### TO DO
A: Copy the passage of the needle-phobia article from "USA Today on" to "to hypodermic syringes.", word for word.
B: Carry the article on fear of needles forward, beginning right after its final sentence.

### SELECTED TEXT
______

USA Today on 07/08/2018 by Mike Feibus, Special for USA Today
As many as one in four Americans are afraid of needles. That’s led a handful of start-ups to develop alternatives to hypodermic syringes.
This would be good news for health care: While needles provide an effective tool for vaccinations and treatments that the stomach’s digestive juices would neutralize if taken orally, needle phobia keeps many from getting the care they need.
From a purely clinical perspective, at least 10 percent of us exhibit a physiological response to syringes, like fainting. But surveys indicate that the number of needle-averse among us is closer to one in four. In 2001, a Gallup survey pegged the fear of “needles and getting shots” at 21 percent, making it the sixth most prevalent fear in the country, just behind “spiders and insects.” A survey by Harris Interactive for Target in 2012, for example, revealed that 23 percent polled forego a flu shot because they’re afraid of needles.

______

### INFORMATION PROVIDED
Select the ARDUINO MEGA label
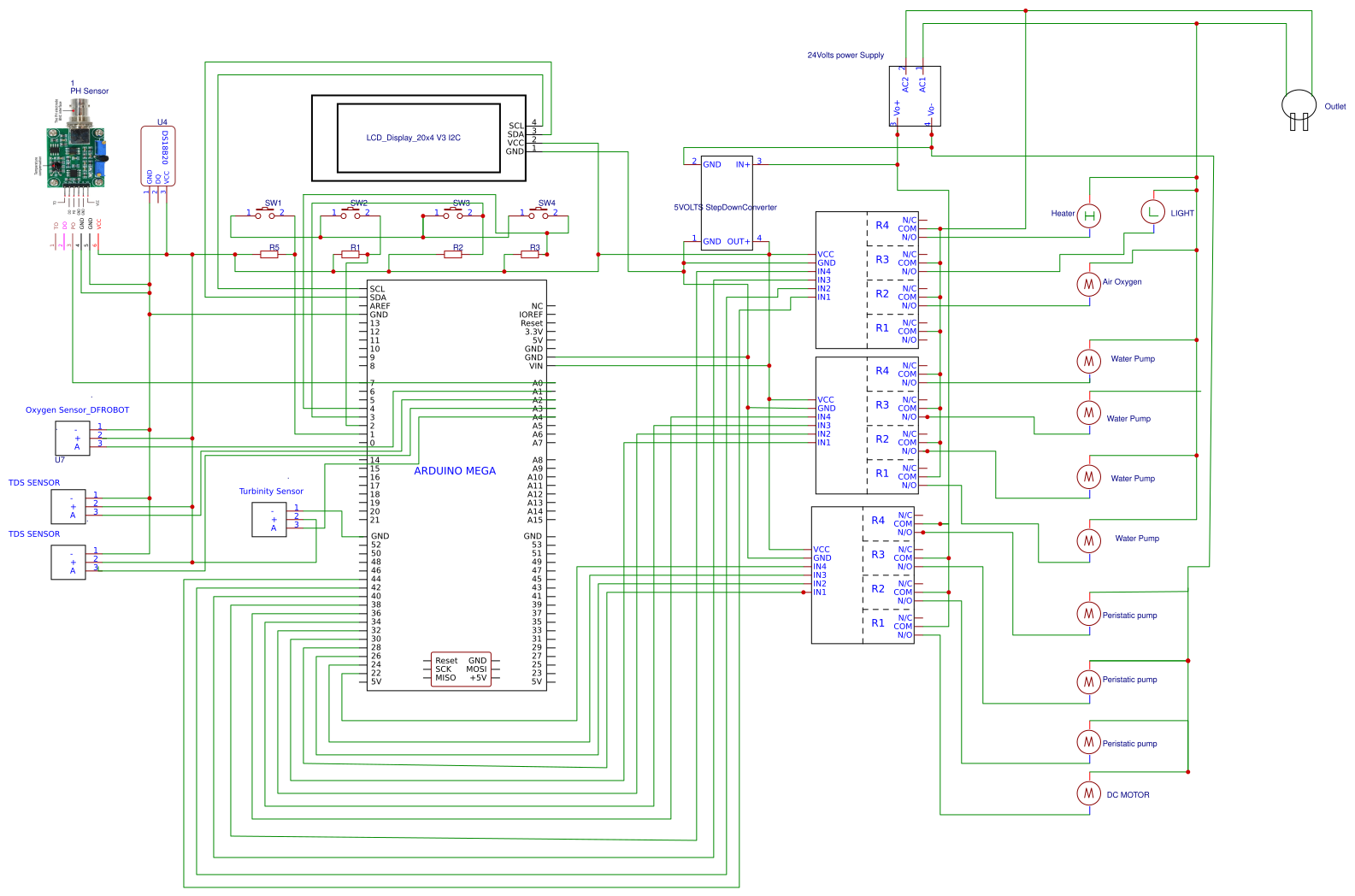 [455, 471]
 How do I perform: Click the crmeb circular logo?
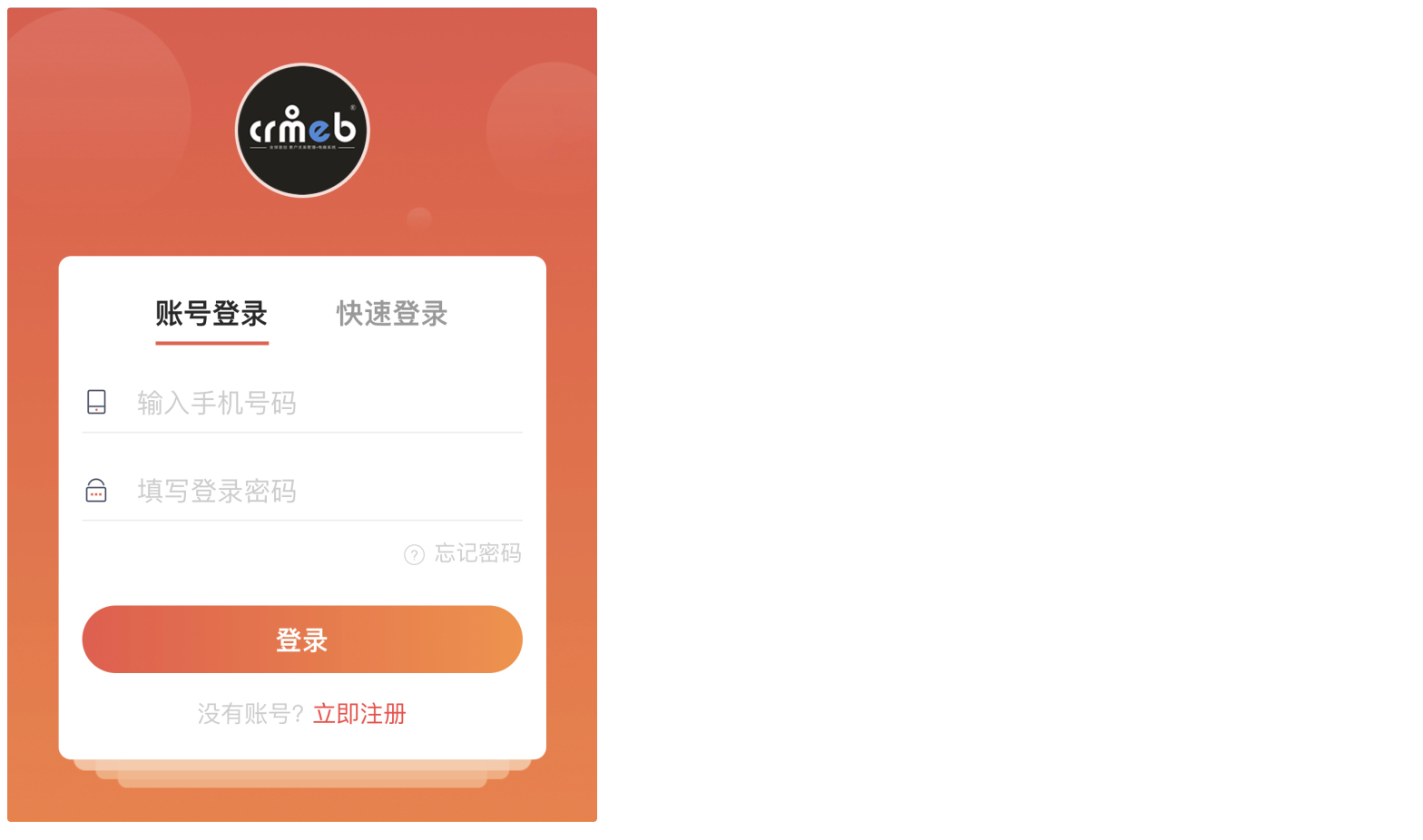coord(302,130)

______

### RESULTS OF THE TASKS
A:
USA Today on 07/08/2018 by Mike Feibus, Special for USA Today
As many as one in four Americans are afraid of needles. That’s led a handful of start-ups to develop alternatives to hypodermic syringes.

B:
Failed startup Theranos targeted needle phobia to attract hundreds of millions of dollars in investment for needle-free blood-drawing technology. The company’s spectacular rise and fall hasn’t dampened prospects for the drug delivery market, which is forecast to top $14 billion by 2024, according to Grand View Research. Getting the quarter of Americans who avoid treatment because of needles could have an alternative benefit: making a dent in the country’s $3.3 trillion healthcare bill as well.